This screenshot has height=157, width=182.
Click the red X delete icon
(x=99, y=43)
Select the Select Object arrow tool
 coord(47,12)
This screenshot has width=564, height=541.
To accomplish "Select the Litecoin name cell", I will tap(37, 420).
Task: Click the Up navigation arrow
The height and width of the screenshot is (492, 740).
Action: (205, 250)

--

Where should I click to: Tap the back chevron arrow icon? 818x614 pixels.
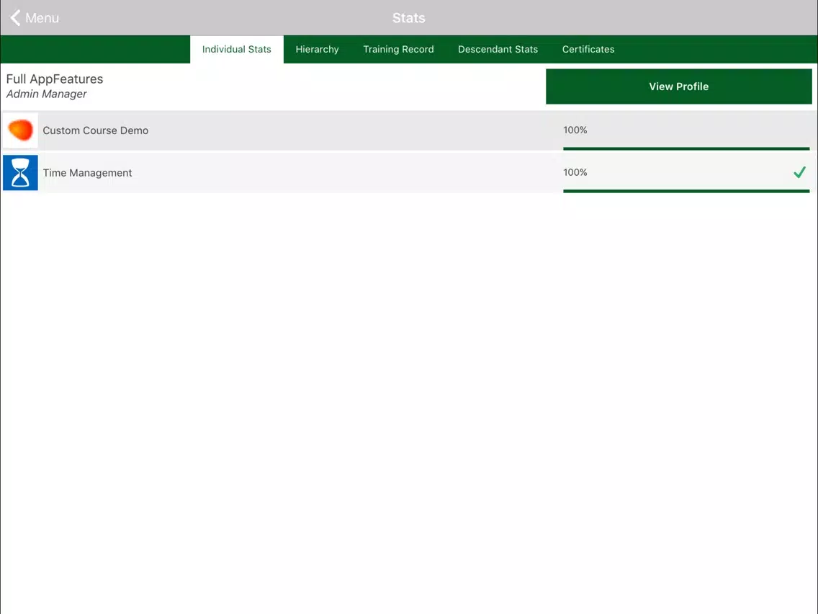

---

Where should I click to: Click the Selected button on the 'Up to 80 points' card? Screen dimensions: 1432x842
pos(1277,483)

■ Your objective
Across the whole listing above, find every line with the string "This" and copy it.

■ Reply to the exercise
This screenshot has height=157, width=182.
This screenshot has width=564, height=541.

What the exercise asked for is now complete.